Stored items:
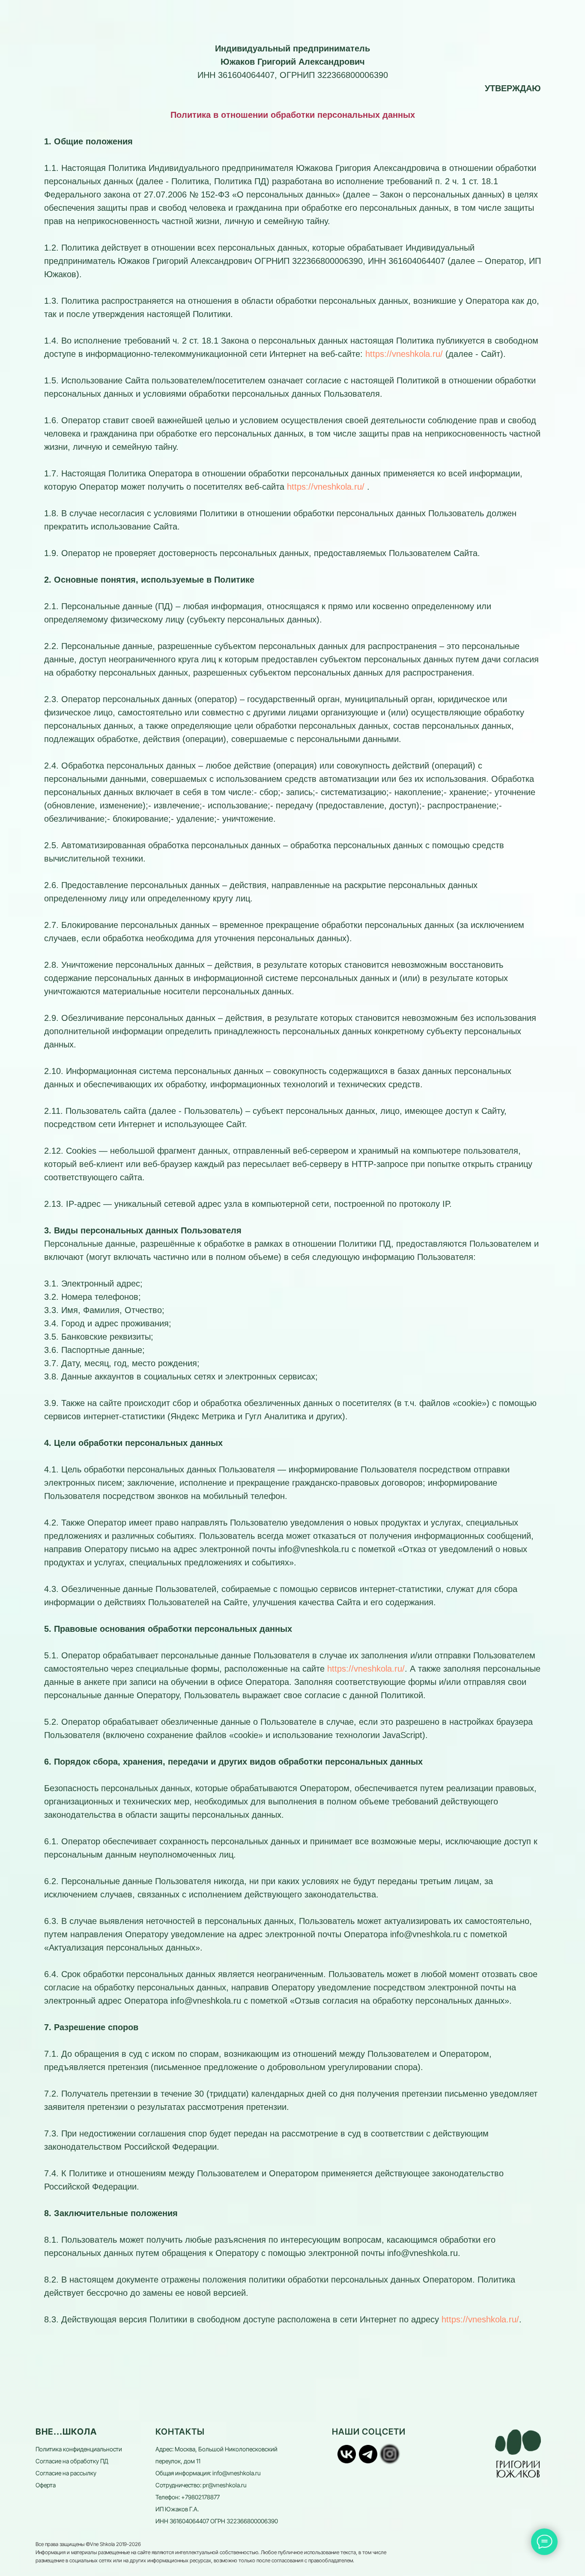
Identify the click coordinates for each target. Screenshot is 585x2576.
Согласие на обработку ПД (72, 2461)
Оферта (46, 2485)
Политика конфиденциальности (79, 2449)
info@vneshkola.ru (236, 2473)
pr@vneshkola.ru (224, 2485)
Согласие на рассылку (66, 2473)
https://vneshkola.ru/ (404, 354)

What to work on:
When you repeat the records, reproduce each line exactly and drop the images.

Your solution:
Identify the click coordinates for each target. Screenshot is 585x2576.
Согласие на обработку ПД (72, 2461)
Оферта (46, 2485)
Политика конфиденциальности (79, 2449)
info@vneshkola.ru (236, 2473)
pr@vneshkola.ru (224, 2485)
Согласие на рассылку (66, 2473)
https://vneshkola.ru/ (404, 354)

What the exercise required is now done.